General intelligence test: no domains of stupidity

It’s been a productive conversation on my post criticising the Turing test. I claimed that I wouldn’t take the Turing test as definitive evidence of general intelligence if the agent was specifically optimised on the test. I was challenged as to whether I had a different definition of thinking than “able to pass the Turing test”. As a consequence of that exchange, I think I do.

Truly general intelligence is impossible, because of various “no free lunch” theorems, that demonstrate that no algorithm can perform well in every environment (intuitively, this makes sense: a smarter being could always design an environment that specifically penalises a particular algorithm). Nevertheless, we have the intuitive definition of a general intelligence as one that performs well in most (or almost all) environments.

I’d like to reverse that definition, and define a general intelligence as one that doesn’t perform stupidly in a novel environment. A small change of emphasis, but it gets to the heart of what the Turing test is meant to do, and why I questioned it. The idea of the Turing test is to catch the (putative) AGI performing stupidly. Since we can’t test the AGI on every environment, the idea is to have the Turing test be as general as possible in potential. If you give me the questions in advance, I can certainly craft an algorithm that aces that test; similarly, you can construct an AGI that would ace any given Turing test. But since the space of reasonable conversations is combinatorially huge, and since the judge could potentially pick any element from within that, the AGI could not just have a narrow list of responses: it would have to be genuinely generally intelligent, so that it would not end up being stupid on the particular conversation it was in.

That’s the theory, anyway. But maybe the space of conversations isn’t as vast as all that, especially if the AGI has some simple classification algorithms. Maybe the data on the internet today, combined with some reasonably cunning algorithms, can carry a conversation as well as a human. After all, we are generating examples of conversations by the millions every hour of every day.

Which is why I emphasised testing from outside the domain of competence of the AGI. You need to introduce it to a novel environment, and give it the possibility of being stupid. If the space of human conversations isn’t large enough, you need to move to the much larger space of real-world problem solving—and pick something from it. It doesn’t matter what it is, simply that you have the potential of picking anything. Hence only a general intelligence could be confident, in advance, of coping with it. That’s why I emphasised not saying what your test was going to be, and changing the rules or outright cheating: the less restrictions you allow on the potential test, the more informative the actual test is.

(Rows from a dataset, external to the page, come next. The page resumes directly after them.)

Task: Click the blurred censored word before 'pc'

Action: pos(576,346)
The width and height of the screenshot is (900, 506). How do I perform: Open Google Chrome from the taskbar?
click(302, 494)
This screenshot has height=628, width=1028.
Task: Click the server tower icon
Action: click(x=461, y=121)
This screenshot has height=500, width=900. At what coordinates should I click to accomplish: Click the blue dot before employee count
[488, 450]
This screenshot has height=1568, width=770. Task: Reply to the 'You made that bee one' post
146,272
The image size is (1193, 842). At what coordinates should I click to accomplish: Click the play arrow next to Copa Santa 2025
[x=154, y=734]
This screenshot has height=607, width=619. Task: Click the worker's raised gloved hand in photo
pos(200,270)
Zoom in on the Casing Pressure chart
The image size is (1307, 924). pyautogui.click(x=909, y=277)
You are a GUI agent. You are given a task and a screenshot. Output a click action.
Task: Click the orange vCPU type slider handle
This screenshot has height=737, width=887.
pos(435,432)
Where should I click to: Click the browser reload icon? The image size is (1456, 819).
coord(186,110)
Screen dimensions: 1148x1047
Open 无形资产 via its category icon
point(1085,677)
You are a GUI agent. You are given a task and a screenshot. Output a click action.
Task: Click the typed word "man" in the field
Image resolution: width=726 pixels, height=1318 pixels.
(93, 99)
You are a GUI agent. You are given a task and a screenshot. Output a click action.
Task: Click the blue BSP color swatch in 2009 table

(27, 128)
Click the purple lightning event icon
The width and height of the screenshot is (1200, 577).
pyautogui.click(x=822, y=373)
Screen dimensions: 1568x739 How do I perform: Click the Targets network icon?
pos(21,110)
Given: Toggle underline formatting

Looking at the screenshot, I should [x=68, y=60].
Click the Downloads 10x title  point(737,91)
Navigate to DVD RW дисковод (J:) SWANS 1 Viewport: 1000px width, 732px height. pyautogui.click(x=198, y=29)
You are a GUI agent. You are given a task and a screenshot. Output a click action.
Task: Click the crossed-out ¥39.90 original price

A related question, of course, is whether humans are generally intelligent. Well, humans are stupid in a lot of domains. Human groups augmented by data and computing technology, and given enough time, are much more generally intelligent that individual humans. So general intelligence is a matter of degree, not a binary classification (though it might be nearly binary for some AGI designs). Thus whether you call humans generally intelligent is a matter of taste and emphasis.